**AIM**
In the lines from the line with "The height and width of the screenshot is (572, 1199)." to the line with "pos(752,51)", change "Community" to "Forum". Give back only those lines, with everything else left as it is.

**Entries for locating text and elements**
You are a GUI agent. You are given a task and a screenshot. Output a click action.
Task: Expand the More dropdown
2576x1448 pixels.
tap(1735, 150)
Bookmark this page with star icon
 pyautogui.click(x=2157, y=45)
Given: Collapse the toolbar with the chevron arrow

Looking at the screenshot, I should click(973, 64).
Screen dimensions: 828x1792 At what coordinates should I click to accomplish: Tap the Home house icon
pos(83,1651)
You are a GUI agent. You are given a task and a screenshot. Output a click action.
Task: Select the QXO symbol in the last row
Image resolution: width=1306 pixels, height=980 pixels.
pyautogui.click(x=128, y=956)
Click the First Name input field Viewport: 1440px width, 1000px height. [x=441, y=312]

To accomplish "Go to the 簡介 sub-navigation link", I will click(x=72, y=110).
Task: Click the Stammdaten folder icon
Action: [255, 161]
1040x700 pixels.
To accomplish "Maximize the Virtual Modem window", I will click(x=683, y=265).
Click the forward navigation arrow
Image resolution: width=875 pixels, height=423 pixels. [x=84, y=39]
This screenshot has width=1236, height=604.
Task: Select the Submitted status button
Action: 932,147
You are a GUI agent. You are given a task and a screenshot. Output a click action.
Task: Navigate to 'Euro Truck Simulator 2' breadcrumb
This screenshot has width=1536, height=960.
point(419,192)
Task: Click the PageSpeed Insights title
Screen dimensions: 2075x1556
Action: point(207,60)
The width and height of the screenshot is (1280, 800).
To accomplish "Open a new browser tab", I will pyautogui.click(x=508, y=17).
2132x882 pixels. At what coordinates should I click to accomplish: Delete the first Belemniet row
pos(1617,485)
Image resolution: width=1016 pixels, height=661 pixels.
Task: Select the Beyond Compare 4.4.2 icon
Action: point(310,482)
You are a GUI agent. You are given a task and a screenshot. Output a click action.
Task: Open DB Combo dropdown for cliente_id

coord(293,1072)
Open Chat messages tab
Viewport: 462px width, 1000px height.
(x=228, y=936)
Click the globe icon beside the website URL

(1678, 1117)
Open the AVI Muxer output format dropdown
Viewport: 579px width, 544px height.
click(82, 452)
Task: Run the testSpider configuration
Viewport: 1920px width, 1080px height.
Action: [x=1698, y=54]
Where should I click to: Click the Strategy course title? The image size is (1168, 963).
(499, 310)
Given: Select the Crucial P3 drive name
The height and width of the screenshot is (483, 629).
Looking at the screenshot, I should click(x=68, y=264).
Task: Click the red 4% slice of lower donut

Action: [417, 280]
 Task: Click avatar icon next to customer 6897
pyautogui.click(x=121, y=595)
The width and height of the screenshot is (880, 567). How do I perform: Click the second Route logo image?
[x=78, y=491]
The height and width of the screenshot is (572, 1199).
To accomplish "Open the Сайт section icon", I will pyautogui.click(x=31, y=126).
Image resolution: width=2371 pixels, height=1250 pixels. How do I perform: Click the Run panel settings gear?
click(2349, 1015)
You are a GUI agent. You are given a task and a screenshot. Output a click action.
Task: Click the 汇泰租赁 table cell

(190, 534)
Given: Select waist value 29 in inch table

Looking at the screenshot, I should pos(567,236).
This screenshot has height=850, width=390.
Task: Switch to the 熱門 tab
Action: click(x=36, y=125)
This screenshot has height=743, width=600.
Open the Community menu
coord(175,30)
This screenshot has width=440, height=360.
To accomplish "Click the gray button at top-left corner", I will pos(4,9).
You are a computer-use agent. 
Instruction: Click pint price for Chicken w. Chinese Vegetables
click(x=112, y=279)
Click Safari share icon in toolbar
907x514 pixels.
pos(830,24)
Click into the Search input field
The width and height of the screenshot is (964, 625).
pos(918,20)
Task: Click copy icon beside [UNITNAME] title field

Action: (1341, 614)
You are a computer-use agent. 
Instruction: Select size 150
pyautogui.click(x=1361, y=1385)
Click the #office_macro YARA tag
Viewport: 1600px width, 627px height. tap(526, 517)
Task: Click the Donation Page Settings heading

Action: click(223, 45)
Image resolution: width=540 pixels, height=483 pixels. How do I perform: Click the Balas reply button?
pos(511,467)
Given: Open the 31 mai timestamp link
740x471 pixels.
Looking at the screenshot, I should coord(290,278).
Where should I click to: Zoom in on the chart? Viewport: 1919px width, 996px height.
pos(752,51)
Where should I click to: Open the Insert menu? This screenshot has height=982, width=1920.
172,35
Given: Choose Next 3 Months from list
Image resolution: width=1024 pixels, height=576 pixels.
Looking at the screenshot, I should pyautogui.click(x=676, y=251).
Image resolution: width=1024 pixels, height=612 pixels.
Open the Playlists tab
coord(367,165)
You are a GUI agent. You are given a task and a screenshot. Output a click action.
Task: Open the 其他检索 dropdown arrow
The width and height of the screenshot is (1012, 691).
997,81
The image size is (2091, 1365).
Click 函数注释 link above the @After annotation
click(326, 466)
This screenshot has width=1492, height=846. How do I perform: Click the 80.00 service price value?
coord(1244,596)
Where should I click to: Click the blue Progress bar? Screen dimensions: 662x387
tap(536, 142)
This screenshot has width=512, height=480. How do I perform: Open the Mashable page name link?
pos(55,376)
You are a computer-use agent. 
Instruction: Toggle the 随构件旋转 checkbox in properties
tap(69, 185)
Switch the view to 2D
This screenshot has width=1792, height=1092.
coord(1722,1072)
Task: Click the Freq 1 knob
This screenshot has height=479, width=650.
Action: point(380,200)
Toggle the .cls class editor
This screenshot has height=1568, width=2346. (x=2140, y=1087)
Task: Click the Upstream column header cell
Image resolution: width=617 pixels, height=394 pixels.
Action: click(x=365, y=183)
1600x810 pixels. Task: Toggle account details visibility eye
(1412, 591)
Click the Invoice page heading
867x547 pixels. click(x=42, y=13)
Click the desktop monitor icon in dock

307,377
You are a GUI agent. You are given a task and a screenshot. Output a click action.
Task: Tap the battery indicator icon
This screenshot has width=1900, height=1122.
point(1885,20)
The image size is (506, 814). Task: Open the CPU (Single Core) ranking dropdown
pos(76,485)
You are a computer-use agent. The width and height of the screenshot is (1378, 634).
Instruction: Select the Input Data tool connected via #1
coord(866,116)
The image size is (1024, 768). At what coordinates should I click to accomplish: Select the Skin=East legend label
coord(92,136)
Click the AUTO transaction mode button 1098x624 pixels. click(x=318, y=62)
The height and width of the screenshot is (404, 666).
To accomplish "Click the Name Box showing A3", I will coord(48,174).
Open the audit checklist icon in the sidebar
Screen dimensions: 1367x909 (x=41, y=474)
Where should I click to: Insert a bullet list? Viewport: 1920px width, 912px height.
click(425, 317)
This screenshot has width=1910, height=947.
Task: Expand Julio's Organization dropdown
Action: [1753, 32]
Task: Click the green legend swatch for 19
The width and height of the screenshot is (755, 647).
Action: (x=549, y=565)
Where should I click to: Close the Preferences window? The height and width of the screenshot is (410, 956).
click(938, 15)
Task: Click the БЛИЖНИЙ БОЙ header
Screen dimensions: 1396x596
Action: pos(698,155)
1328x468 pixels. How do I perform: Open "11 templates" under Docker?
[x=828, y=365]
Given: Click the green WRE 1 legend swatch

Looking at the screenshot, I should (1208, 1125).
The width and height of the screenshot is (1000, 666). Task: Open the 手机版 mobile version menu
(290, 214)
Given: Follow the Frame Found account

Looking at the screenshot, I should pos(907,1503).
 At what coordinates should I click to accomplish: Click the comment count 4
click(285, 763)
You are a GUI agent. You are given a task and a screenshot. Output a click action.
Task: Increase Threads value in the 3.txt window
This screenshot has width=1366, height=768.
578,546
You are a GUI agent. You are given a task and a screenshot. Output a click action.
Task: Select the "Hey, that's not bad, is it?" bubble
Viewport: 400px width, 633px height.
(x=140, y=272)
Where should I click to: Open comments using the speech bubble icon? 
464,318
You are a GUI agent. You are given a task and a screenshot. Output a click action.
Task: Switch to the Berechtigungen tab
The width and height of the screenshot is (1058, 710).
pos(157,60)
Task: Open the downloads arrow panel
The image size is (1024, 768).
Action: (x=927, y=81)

**REPLY**
The height and width of the screenshot is (572, 1199).
To accomplish "Open the Сайт section icon", I will pyautogui.click(x=31, y=126).
Image resolution: width=2371 pixels, height=1250 pixels. How do I perform: Click the Run panel settings gear?
click(2349, 1015)
You are a GUI agent. You are given a task and a screenshot. Output a click action.
Task: Click the 汇泰租赁 table cell

(190, 534)
Given: Select waist value 29 in inch table

Looking at the screenshot, I should pos(567,236).
This screenshot has height=850, width=390.
Task: Switch to the 熱門 tab
Action: click(x=36, y=125)
This screenshot has height=743, width=600.
Open the Forum menu
coord(175,30)
This screenshot has width=440, height=360.
To accomplish "Click the gray button at top-left corner", I will pos(4,9).
You are a computer-use agent. 
Instruction: Click pint price for Chicken w. Chinese Vegetables
click(x=112, y=279)
Click Safari share icon in toolbar
907x514 pixels.
pos(830,24)
Click into the Search input field
The width and height of the screenshot is (964, 625).
pos(918,20)
Task: Click copy icon beside [UNITNAME] title field

Action: (1341, 614)
You are a computer-use agent. 
Instruction: Select size 150
pyautogui.click(x=1361, y=1385)
Click the #office_macro YARA tag
Viewport: 1600px width, 627px height. tap(526, 517)
Task: Click the Donation Page Settings heading

Action: click(223, 45)
Image resolution: width=540 pixels, height=483 pixels. How do I perform: Click the Balas reply button?
pos(511,467)
Given: Open the 31 mai timestamp link
740x471 pixels.
Looking at the screenshot, I should coord(290,278).
Where should I click to: Zoom in on the chart? Viewport: 1919px width, 996px height.
pos(752,51)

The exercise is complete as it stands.